═════ ФРАГМЕНТ ТЕКСТА
Возьмем хоть Казацкое Донское Войско. Как крестьянину, так и казаку прежде всего бросается в глаза экономическая и правовая разница их положения. Отсюда — антагонизм, заставляющий крестьянина с завистью посматривать на огромный, сравнительно, надел донца, а этого последнего презирать «мужика». — Наши народные революционные издания имеют в виду, как мы уже говорили, средний тип читателя. Этим типом служит крестьянин. Спрашивается, полагают ли русские социалисты совершенно оставить в покое казачество и, если нет, то какой успех будет иметь в казачестве революционная брошюра, трактующая о нуждах мужика, написанная крестьянским языком? — Факты показывают, что даже эти брошюры встречают там хороший прием, и они делают свое дело, если сопровождаются цельными комментариями. Но если почва для социалистического воздействия там хороша, то это тем более заставляет жалеть о полном отсутствии специально к ней приспособленных орудий ее возделывания. Действительно, мы не имеем ни одной книжки, ни одной прокламации, которая пыталась бы разъяснить казачеству его истинное отношение к государству, указать на выход из этого положения, на необходимость солидарности с презираемым на Дону мужиком. То же, разумеется, нужно сказать и о войске уральском и черноморском.
══════════
- ЗАДАЧА 1: Какие еще войска, кроме Донского, называет отрывок о казачестве в последней фразе?
═════ ВЫДЕРЖКА ИЗ ДАННЫХ
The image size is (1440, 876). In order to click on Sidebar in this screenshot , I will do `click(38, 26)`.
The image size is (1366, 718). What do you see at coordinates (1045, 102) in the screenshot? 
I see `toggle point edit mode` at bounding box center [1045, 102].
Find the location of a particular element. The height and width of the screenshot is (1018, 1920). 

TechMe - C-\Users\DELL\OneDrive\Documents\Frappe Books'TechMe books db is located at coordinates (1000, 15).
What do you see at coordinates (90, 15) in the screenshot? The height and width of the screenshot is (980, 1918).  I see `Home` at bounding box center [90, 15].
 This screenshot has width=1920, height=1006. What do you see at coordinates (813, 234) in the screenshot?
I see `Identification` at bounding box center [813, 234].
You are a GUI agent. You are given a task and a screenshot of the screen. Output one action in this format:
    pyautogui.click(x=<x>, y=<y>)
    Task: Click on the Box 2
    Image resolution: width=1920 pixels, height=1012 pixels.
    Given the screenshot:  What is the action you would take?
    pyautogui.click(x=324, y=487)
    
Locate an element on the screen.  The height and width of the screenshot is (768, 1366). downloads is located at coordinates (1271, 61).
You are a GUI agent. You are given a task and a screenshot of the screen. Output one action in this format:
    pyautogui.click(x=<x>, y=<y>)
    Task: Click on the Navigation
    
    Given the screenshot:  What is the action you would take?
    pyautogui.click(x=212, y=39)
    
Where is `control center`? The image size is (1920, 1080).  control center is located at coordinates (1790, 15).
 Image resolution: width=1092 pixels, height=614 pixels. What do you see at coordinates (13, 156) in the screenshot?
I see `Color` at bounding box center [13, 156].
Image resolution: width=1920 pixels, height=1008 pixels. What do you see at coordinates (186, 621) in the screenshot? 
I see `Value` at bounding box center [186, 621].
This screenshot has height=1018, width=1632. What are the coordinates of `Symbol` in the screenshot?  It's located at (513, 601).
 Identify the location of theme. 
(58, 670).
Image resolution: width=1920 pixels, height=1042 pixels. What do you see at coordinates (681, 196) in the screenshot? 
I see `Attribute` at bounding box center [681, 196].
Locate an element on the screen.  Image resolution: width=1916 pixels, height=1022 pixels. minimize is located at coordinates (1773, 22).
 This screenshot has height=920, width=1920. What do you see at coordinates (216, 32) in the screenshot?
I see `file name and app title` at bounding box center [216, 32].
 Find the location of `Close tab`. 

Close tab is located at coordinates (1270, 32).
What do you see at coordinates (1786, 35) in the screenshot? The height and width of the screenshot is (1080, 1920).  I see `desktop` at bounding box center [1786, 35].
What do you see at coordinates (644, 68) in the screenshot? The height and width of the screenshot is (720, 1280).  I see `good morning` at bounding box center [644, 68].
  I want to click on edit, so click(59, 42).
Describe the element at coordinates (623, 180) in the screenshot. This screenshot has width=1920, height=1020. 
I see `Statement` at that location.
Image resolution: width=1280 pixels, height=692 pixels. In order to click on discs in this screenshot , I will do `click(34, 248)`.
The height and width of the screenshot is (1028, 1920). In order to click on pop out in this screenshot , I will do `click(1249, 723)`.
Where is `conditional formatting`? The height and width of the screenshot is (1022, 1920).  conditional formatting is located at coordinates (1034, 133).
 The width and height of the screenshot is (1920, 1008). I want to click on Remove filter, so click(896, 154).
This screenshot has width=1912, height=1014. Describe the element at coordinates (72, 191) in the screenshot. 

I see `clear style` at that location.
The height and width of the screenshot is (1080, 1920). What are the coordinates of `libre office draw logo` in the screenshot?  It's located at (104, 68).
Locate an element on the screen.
══════════
- ЗАДАЧА 2: Выпишите без изменений записи от строки со словами «This screenshot has width=1912, height=1014.» до самого конца записей, включая обе границы.

- ПОЛНЫЙ ОТВЕТ 1: Уральское и черноморское войско.

- ПОЛНЫЙ ОТВЕТ 2:
This screenshot has width=1912, height=1014. Describe the element at coordinates (72, 191) in the screenshot. 

I see `clear style` at that location.
The height and width of the screenshot is (1080, 1920). What are the coordinates of `libre office draw logo` in the screenshot?  It's located at (104, 68).
Locate an element on the screen.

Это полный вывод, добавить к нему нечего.